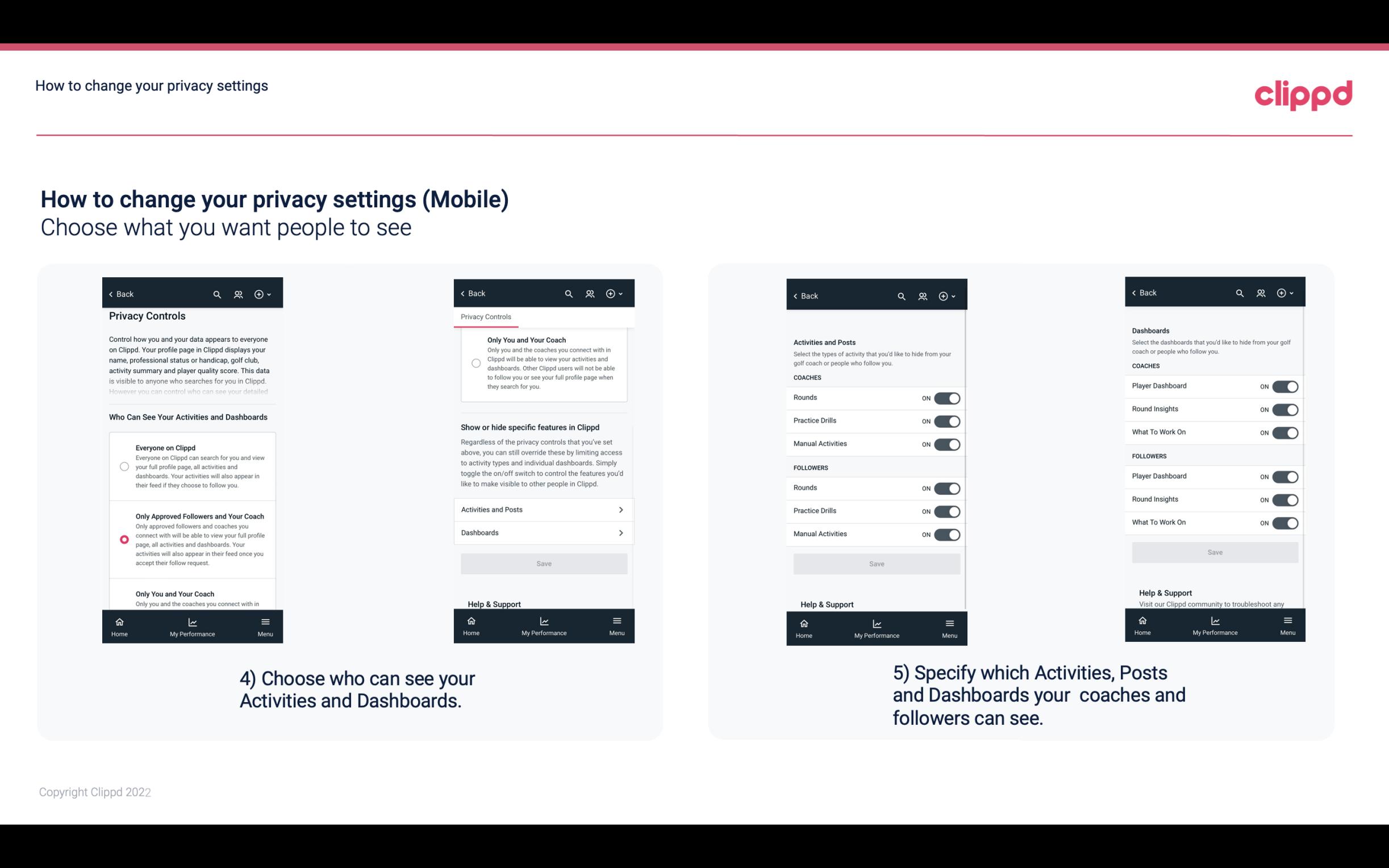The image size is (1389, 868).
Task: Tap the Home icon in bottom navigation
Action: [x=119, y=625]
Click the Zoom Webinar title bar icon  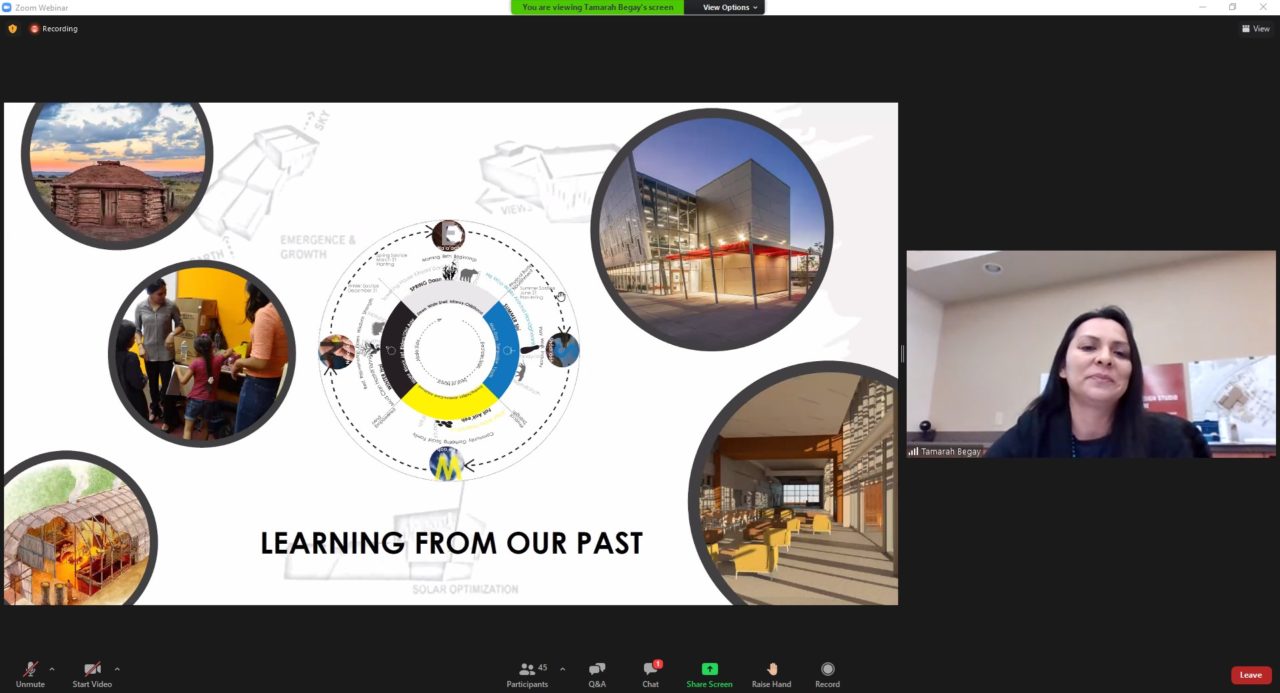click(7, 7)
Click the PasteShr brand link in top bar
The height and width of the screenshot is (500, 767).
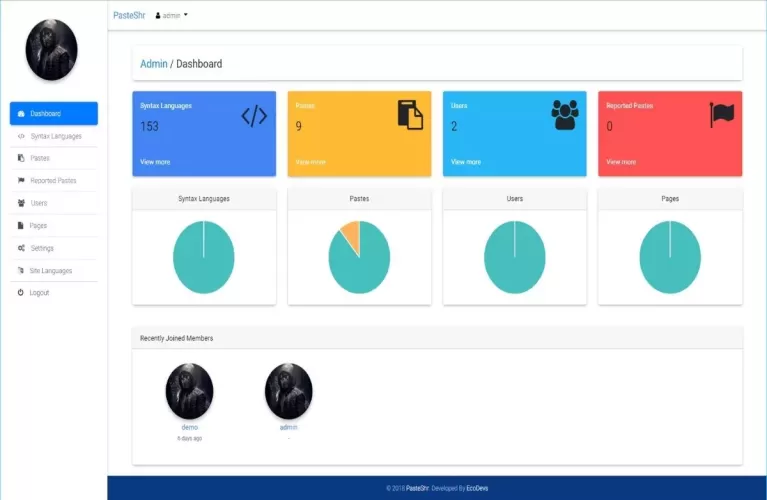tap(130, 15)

◇ ◇ ◇

## Task goal:
Only an exact copy of the lines from the one with "The height and" through the last line of the data above is wanted, and no pictures.

## Problem solution:
The height and width of the screenshot is (500, 767).
tap(130, 15)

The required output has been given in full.